TASK TO COMPLETE —
Starting at the beginning of the records below and ending at the line that contains "tap(726, 1033)", revise those lines by replacing "Start menu" with "Settings app" and leaving all else unchanged. Omit the pictures from your answer.

ENTRIES SUPPLIED —
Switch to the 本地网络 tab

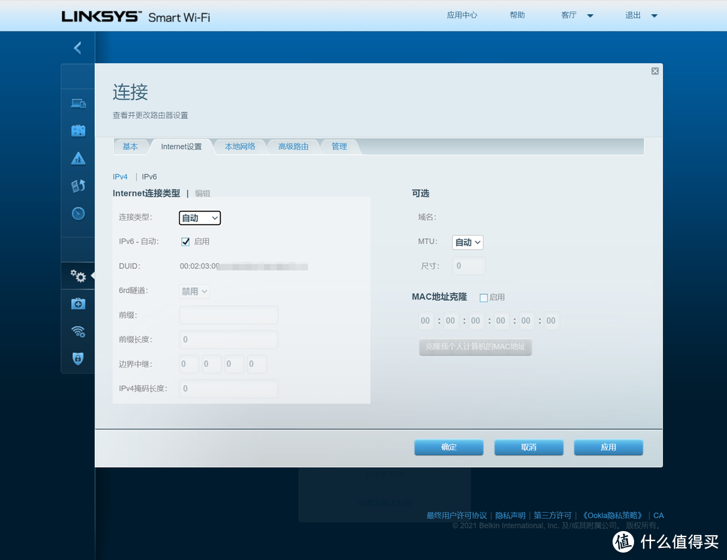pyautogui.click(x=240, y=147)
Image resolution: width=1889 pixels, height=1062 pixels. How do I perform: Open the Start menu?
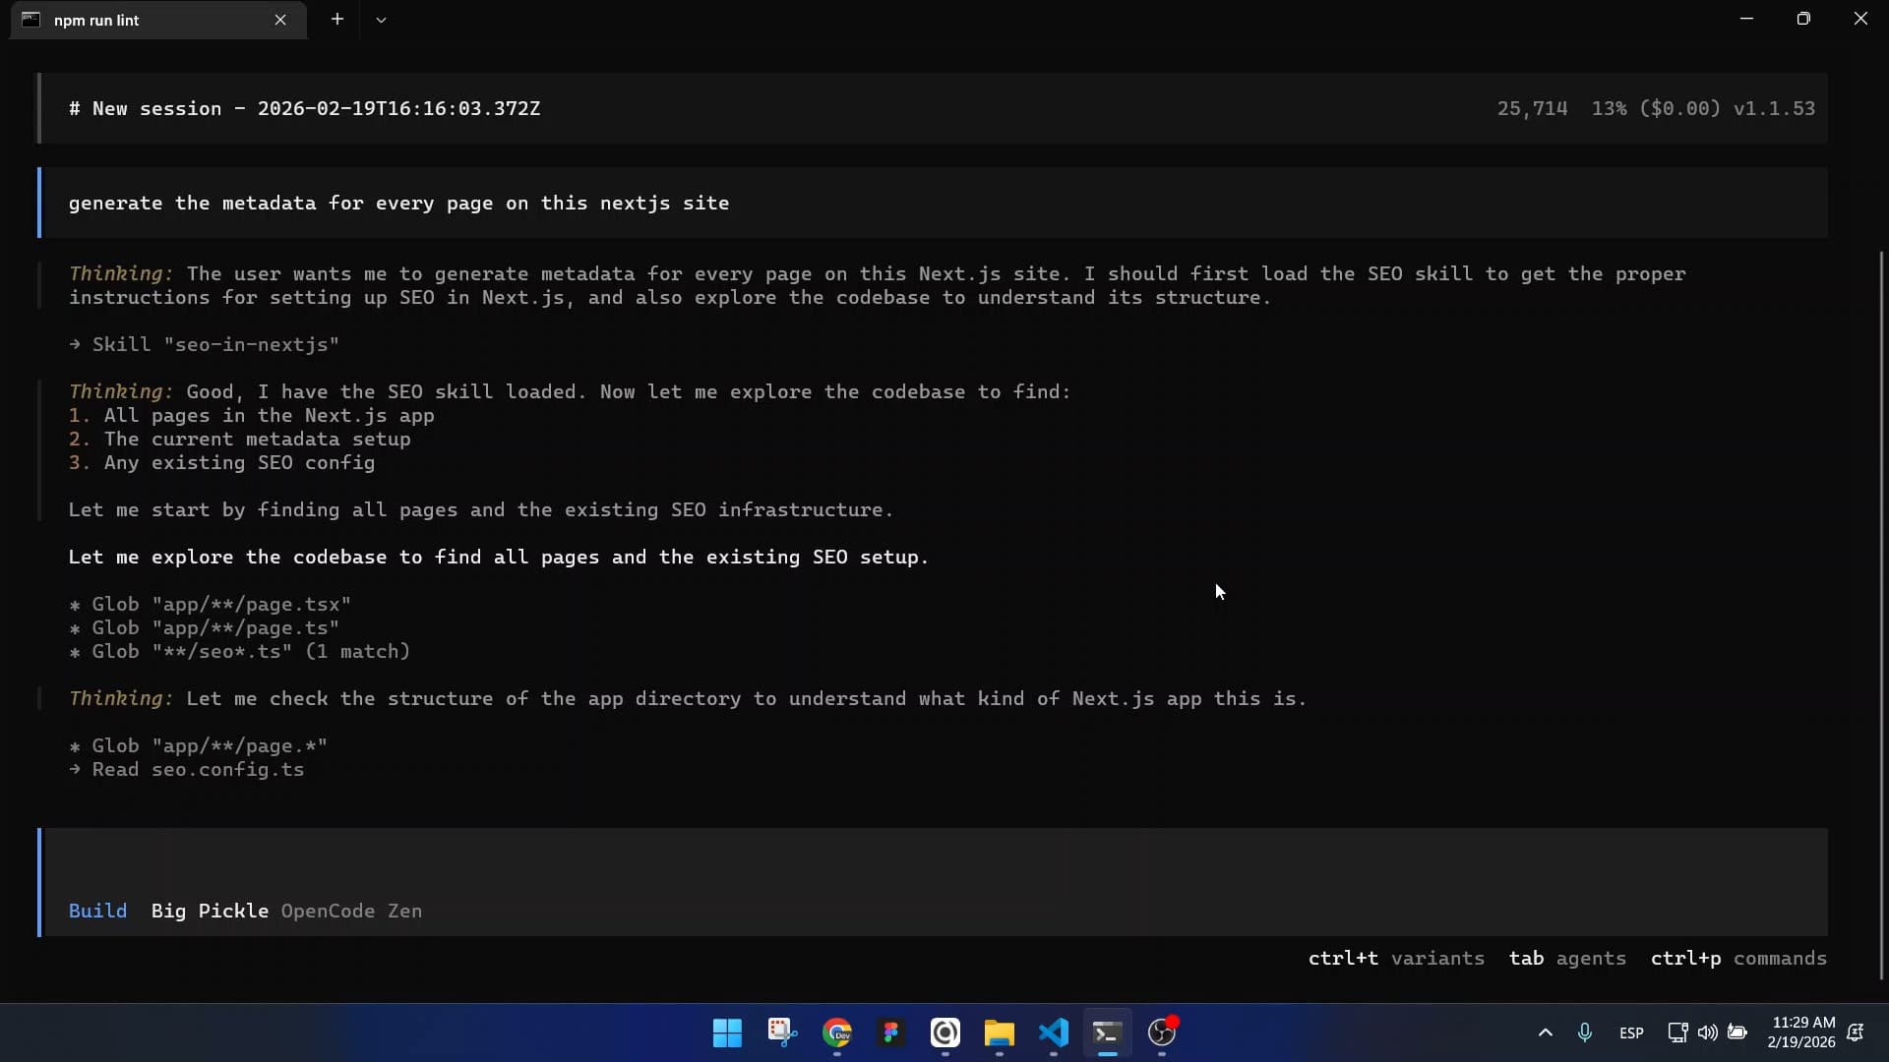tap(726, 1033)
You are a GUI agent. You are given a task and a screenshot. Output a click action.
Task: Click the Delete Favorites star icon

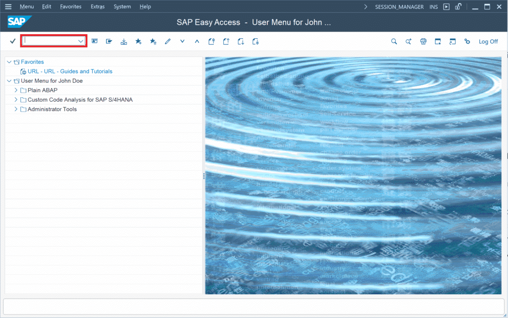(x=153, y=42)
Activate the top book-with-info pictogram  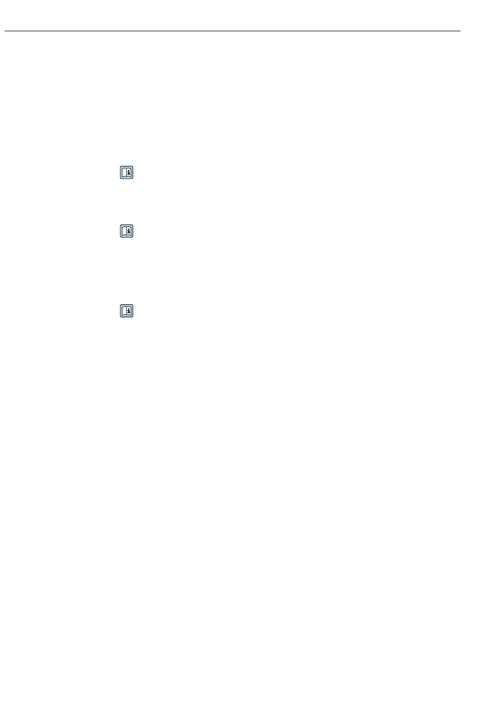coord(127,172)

RESULT OF THIS TASK —
Switch to the 本地网络 tab

pyautogui.click(x=240, y=147)
Image resolution: width=1889 pixels, height=1062 pixels. How do I perform: Open the Settings app?
tap(726, 1033)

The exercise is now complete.